Information shown.
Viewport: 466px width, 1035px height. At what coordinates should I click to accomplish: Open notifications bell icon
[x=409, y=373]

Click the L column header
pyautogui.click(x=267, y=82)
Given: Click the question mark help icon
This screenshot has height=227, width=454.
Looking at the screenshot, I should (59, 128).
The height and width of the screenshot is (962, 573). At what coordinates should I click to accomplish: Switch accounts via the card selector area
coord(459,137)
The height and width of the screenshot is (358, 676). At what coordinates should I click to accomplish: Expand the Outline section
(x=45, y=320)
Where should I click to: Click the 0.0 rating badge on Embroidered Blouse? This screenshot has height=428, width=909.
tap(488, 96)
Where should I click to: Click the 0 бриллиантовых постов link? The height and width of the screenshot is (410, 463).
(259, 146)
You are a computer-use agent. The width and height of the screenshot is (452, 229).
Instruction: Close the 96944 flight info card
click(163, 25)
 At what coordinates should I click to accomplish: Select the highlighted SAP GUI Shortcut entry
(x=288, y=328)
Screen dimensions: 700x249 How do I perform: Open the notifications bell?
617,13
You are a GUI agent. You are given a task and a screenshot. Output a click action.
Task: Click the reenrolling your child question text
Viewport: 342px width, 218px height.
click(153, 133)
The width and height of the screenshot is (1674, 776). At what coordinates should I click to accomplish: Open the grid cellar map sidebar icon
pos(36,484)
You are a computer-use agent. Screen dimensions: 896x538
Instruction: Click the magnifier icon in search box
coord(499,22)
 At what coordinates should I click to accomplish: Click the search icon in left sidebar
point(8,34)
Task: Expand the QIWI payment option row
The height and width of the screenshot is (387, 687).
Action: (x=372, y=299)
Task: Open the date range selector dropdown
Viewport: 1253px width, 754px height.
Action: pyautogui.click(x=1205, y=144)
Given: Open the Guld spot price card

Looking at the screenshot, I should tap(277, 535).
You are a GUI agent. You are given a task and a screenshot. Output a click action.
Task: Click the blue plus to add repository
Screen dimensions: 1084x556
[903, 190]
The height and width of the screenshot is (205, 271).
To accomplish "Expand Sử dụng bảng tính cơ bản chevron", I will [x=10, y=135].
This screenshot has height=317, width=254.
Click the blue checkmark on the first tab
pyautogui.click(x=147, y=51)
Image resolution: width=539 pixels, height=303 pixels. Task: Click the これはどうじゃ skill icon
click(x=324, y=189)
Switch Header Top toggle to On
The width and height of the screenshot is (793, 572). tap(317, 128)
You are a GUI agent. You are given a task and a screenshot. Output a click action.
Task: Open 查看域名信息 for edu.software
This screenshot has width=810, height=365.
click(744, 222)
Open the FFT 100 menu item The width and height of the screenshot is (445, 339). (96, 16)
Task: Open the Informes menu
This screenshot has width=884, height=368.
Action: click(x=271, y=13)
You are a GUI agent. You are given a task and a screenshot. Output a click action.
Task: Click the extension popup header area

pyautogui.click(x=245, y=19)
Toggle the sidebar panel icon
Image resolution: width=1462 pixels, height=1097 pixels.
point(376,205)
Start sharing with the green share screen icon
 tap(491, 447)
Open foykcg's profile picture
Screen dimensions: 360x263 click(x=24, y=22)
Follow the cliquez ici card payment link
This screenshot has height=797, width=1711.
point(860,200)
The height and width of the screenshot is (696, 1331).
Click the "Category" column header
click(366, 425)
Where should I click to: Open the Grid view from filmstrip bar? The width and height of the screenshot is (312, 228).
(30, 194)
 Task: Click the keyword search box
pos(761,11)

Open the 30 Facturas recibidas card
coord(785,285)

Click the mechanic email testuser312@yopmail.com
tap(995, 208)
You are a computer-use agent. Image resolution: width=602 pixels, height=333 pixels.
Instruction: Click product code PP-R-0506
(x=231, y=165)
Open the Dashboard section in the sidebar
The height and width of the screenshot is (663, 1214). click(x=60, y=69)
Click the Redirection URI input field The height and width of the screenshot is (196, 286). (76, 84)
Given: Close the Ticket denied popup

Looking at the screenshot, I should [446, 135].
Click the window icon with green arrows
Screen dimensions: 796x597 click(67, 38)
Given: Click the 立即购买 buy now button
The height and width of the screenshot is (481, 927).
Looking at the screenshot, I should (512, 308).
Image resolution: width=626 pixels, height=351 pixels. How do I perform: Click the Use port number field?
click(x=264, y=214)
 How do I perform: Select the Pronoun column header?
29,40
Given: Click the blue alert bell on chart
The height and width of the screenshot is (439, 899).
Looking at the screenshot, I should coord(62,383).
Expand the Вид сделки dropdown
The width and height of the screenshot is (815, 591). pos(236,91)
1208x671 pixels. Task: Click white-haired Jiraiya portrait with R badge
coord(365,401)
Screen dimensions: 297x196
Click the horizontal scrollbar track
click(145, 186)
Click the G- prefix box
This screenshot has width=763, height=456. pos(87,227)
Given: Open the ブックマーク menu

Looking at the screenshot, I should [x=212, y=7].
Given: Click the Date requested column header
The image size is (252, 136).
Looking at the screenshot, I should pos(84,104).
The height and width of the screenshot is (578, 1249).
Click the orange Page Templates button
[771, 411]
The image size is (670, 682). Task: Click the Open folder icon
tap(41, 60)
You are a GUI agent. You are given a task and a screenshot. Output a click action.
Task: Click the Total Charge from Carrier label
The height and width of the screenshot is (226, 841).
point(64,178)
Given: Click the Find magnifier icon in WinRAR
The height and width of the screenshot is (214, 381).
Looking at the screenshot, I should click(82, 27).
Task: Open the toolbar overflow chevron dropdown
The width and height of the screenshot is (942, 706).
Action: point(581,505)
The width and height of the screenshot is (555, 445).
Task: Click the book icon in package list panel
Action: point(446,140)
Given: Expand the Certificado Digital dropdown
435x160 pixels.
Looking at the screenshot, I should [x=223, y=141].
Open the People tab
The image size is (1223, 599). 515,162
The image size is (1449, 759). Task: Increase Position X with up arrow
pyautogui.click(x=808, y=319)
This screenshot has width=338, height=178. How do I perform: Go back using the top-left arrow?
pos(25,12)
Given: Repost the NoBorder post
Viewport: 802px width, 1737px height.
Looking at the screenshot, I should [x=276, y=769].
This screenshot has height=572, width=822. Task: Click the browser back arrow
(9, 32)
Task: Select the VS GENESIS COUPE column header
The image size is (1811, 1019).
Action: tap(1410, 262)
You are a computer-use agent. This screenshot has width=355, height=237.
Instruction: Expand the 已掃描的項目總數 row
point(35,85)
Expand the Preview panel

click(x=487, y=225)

Problem statement.
Starting at the line above that contains "Screen dimensions: 1084x556", repeat each line exactly up to and including the line that contains "This screenshot has height=317, width=254.", and stop there.

Written answer.
Screen dimensions: 1084x556
[903, 190]
The height and width of the screenshot is (205, 271).
To accomplish "Expand Sử dụng bảng tính cơ bản chevron", I will [x=10, y=135].
This screenshot has height=317, width=254.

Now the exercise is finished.